Often, but not always, what I discover is that they have been forcing themselves to be productive ALL THE TIME and are completely exhausted.
Exhausted by the constant busyness and pressure to do more, make more, be more. Angry at the cost of living, of healthcare and childcare, and then confused on top of it all because there is so much damn advice about how to be THE BEST you can be.
So much pressure to maximize everything when so many of us are having a hard time getting through the day.
I want a great life for you, for me, for everybody. I’m all for fullness, goodness, beauty, connection, justice, and saving the planet.
But we are each very small humans who are capable of only so much. When we push and judge ourselves mercilessly to do more, be more, shine more, we are going to rebel.
That would not be a big deal except we tend to rebel against the very things we desire most. You rebel against your desires.
Because to take action on our heartfelt desires requires overcoming fear and creating a bigger emotional immune system. To do that, you need gas in your tank. Your desires need fuel.
If you’ve been draining your tank on stuff you either do not care about or is simply too much for your human brain and body, you’ve got nothing to give toward your desires – not your deepest desires.
It’s time to rebel against all the noise and constant raising of expectations rather than against yourself and your desires.
Here’s a couple of thoughts on how to prioritize your desires:
Add more pleasure to your day. Create tiny Desire Retreats for thirty minutes or an hour where you do only what you truly want. Eat what you really want for lunch while you read a great book. Take dance breaks. Color or paint or visit with a friend instead of watching T.V.
Start using a human-scaled to-do list. This is a list that can actually be done in a day with a smidge of space and time left over. I’m working on a template to help you do this but the main idea is really simply: nothing goes on your list you aren’t absolutely sure you can do that day.
Throw out all the “shoulds” about your morning routine. How do you want to start your day that feels good to you? Overthrow the tyranny of the maximizing way to start your day but also the autopilot checking the news way. What would be nourishing and doable for you?
Do things that you love that have no use to the world. Do things that give you joy but that can’t be sold, given as gifts, or shared on social media. Do not try to get better at these things. Just enjoy the smell of clay or the feeling of your brain working hard to learn German. Enjoy, there’s a concept.
Of course, doing any of this may not be easy! If you have been pushing yourself, telling yourself what you should do to be a good, useful, productive human to keep the wolf from the door, trusting yourself enough to fill up fun, ease, rest, and pleasure may make you crazy.
Most of us can’t get all the rest and pleasure we need given the stresses and responsibilities in our lives, but we can always, always get a little bit more.
The issue with giving yourself more pleasure isn’t that you can’t or don’t know how or can’t find ten minutes in the day; It’s usually that you don’t trust yourself or your desires enough to fill yourself up.

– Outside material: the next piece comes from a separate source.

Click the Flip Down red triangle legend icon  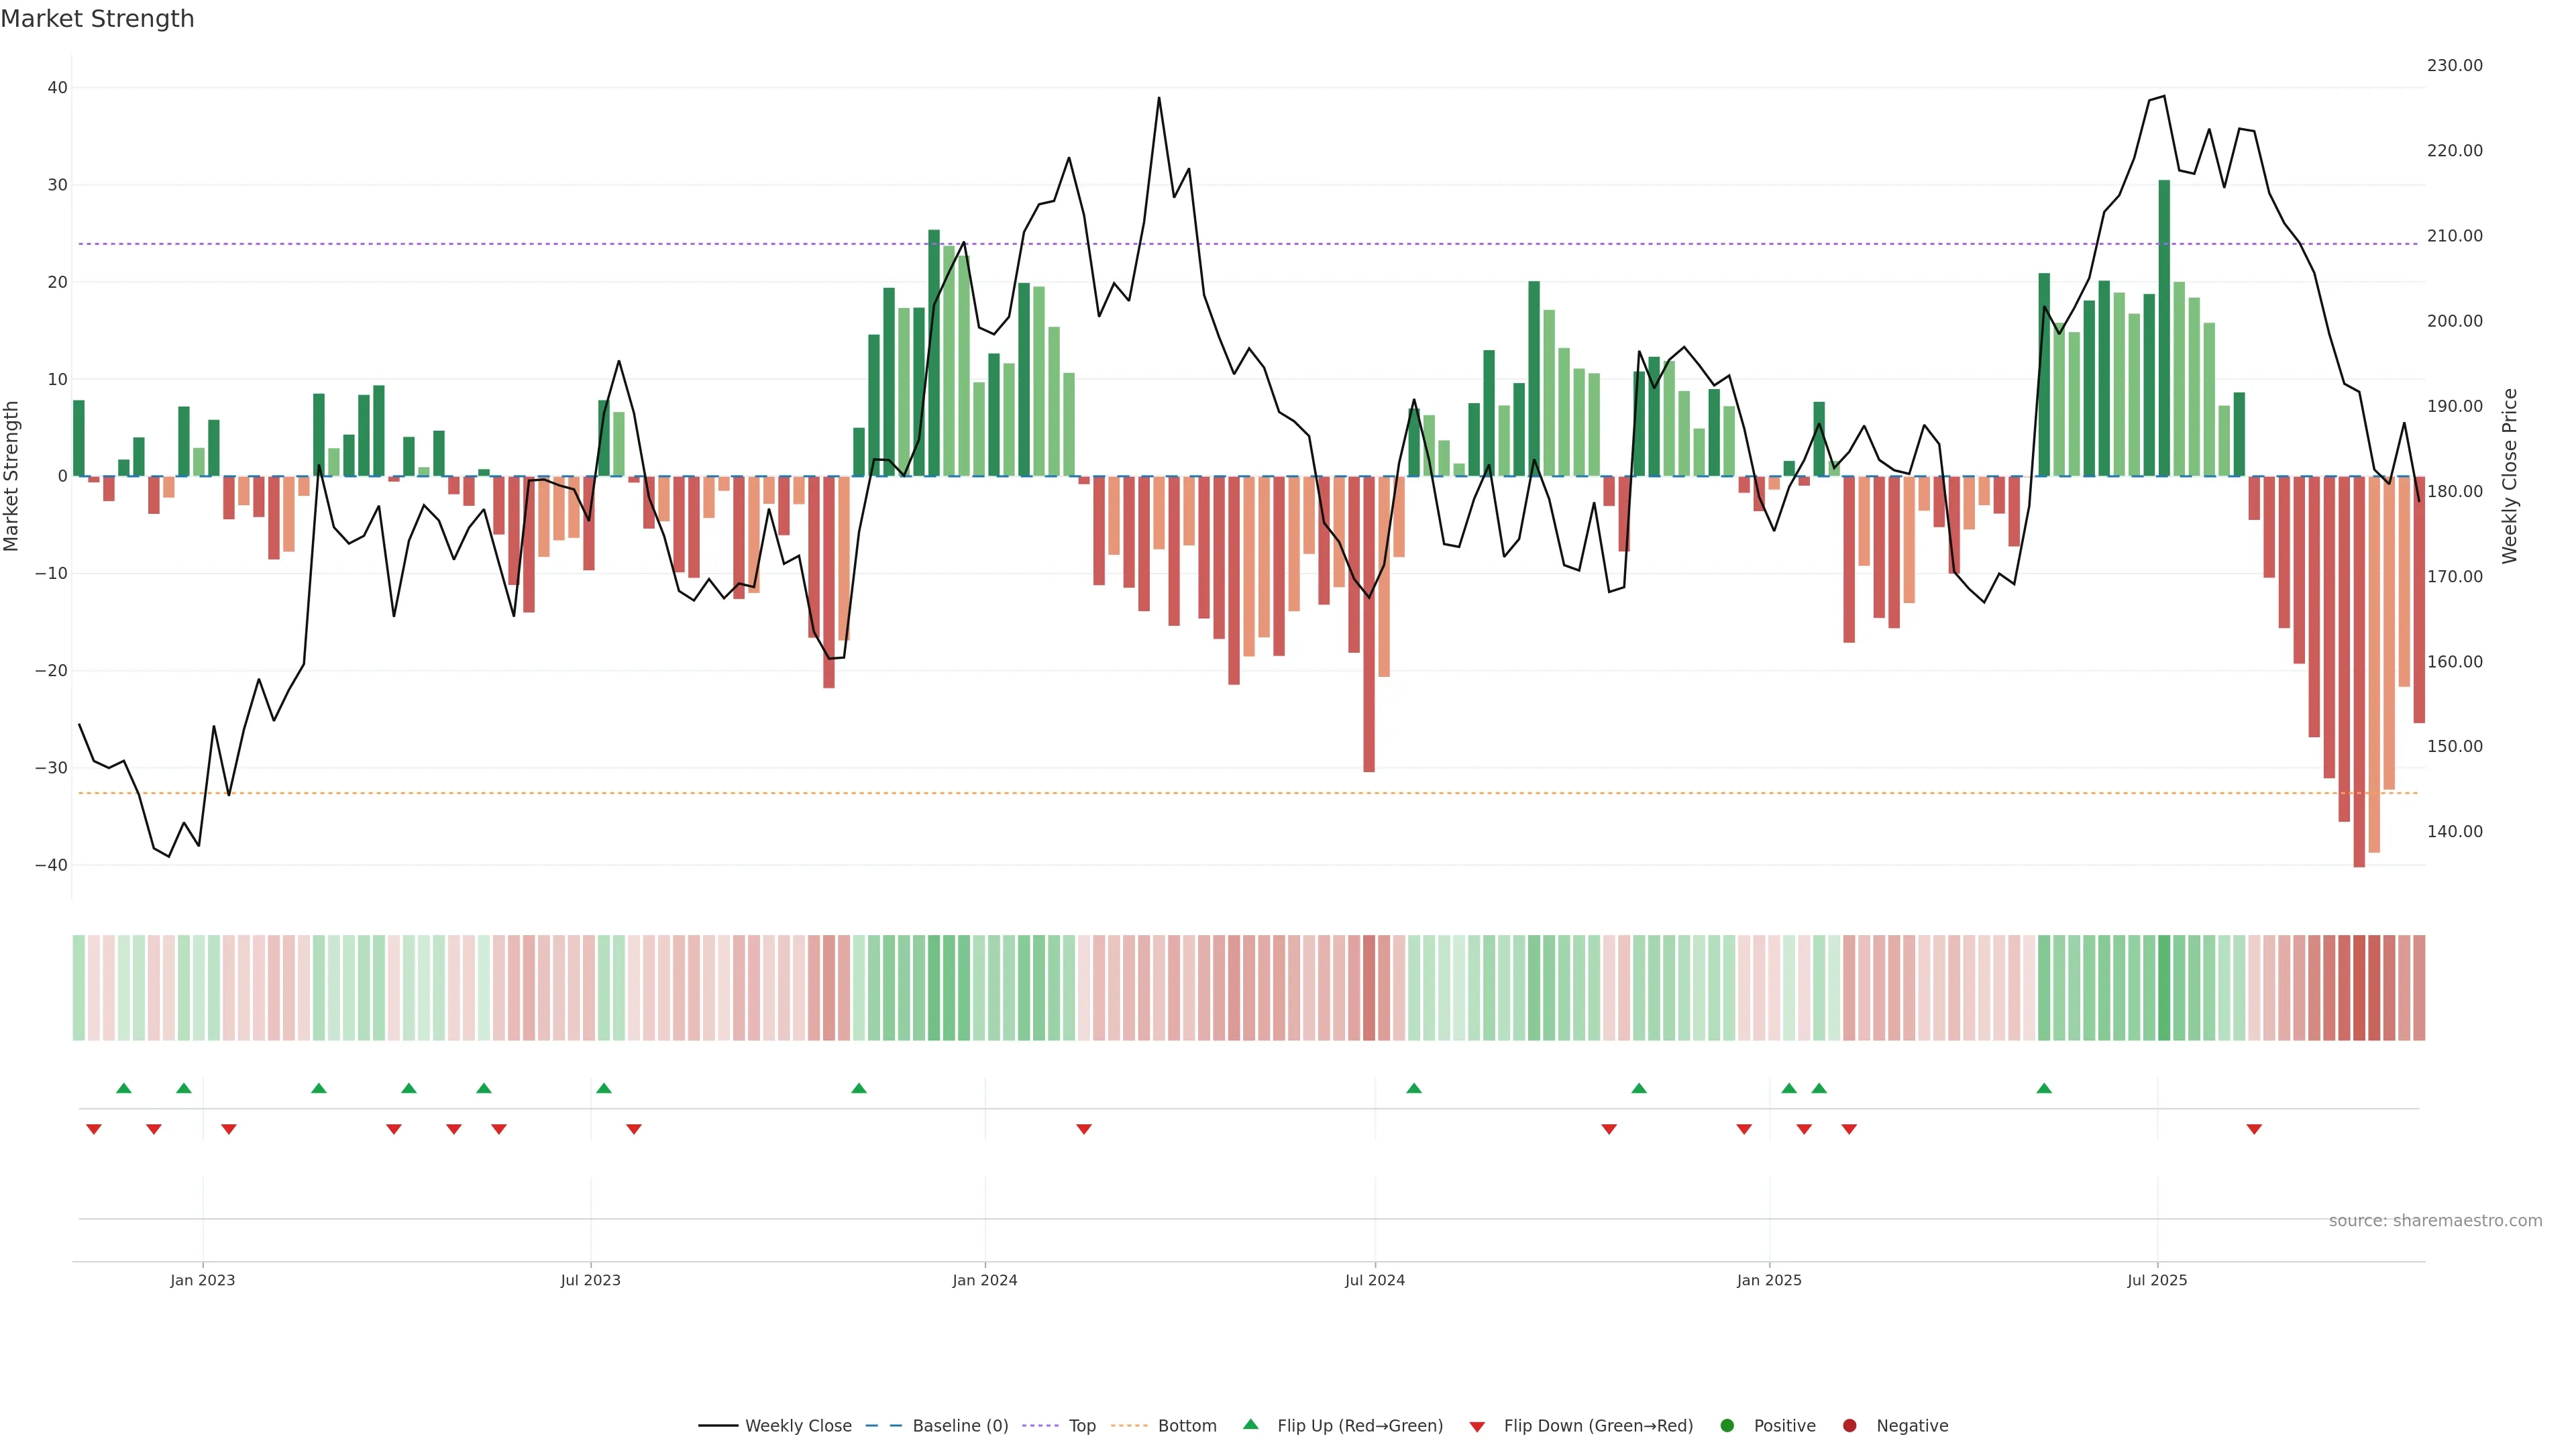[1477, 1427]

You’ve internalized the messages you must stay vigilant to your own lazy, undisciplined, selfish tendencies or all hell will break loose.
That is such a lie.
When you fill-up, your natural curiosity and wonder will resurface. You will want to try stuff, do stuff, and take action on your desires – your most heartfelt desires.

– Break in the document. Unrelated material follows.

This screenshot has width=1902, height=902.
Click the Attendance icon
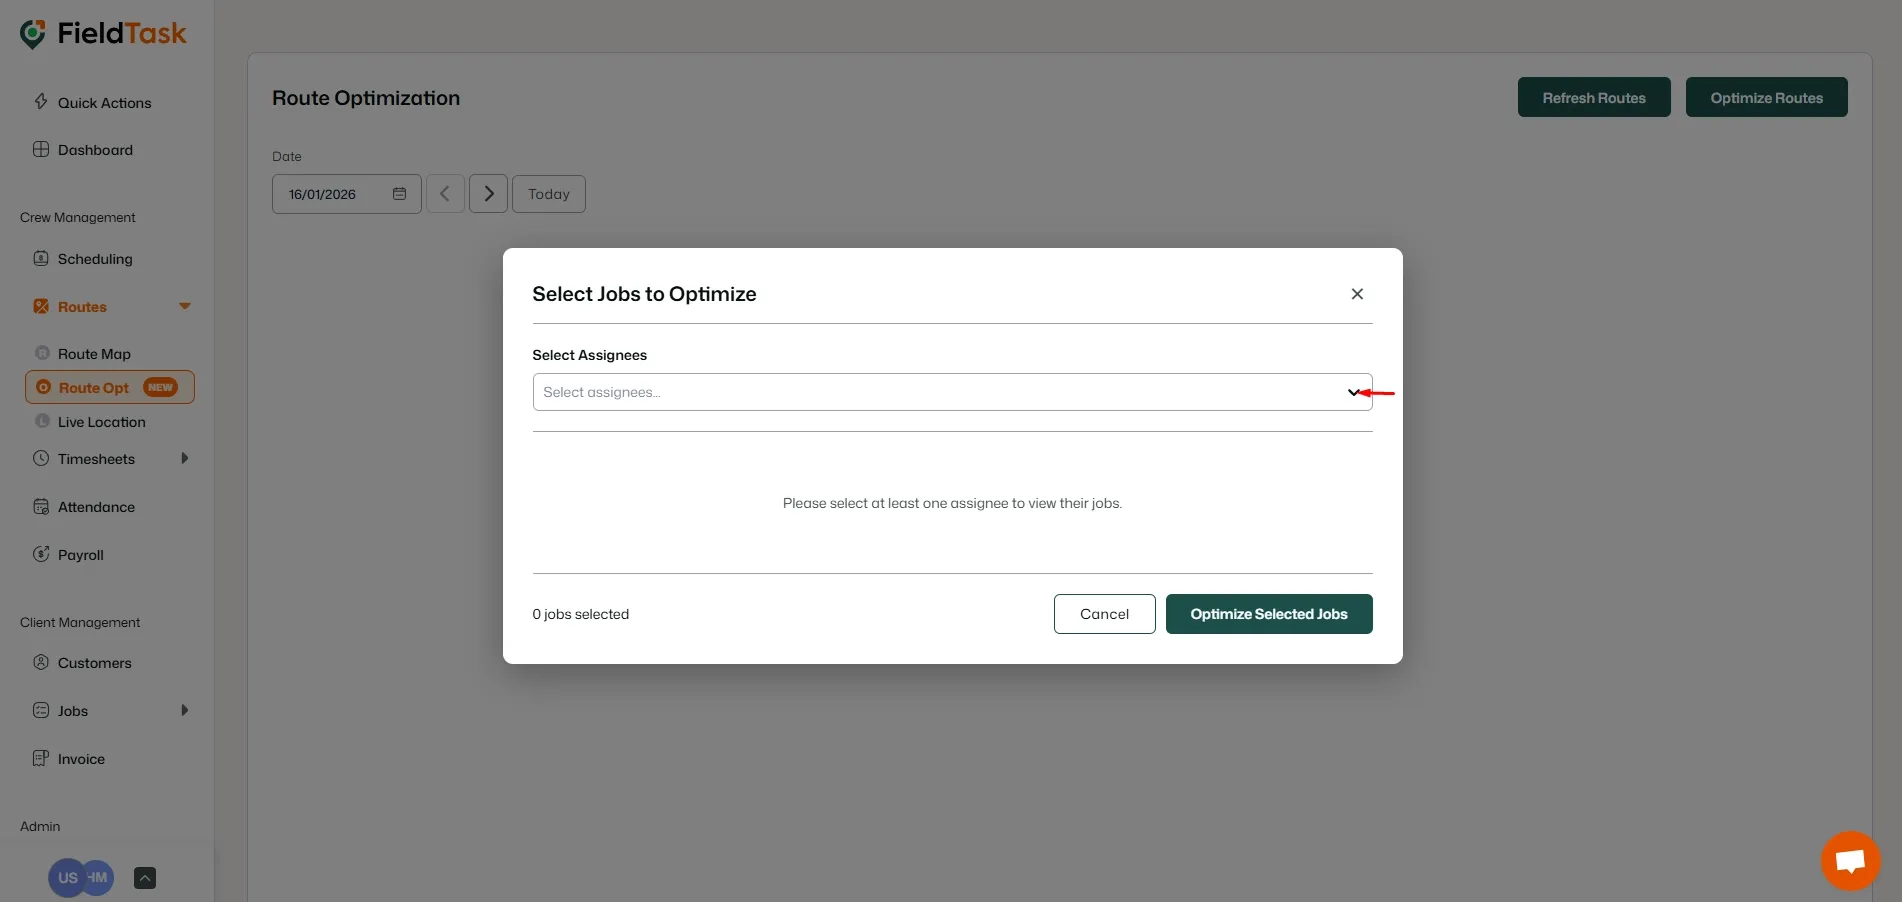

You will feel a natural welling of energy and direction that is so motivating and so different than shoving yourself along. Yes, life will still stomp on you but you will have more energy to stomp back.
Your heart and mind want to engage with life, want to help you live your best life. But when bullied, judged, stressed by an unjust world, and pushed to perform endlessly, that same heart and mind sort of give you the finger.
Trust yourself enough to loosen the reins of productivity and hyper-vigilance.
Trust yourself to have a smidge more pleasure.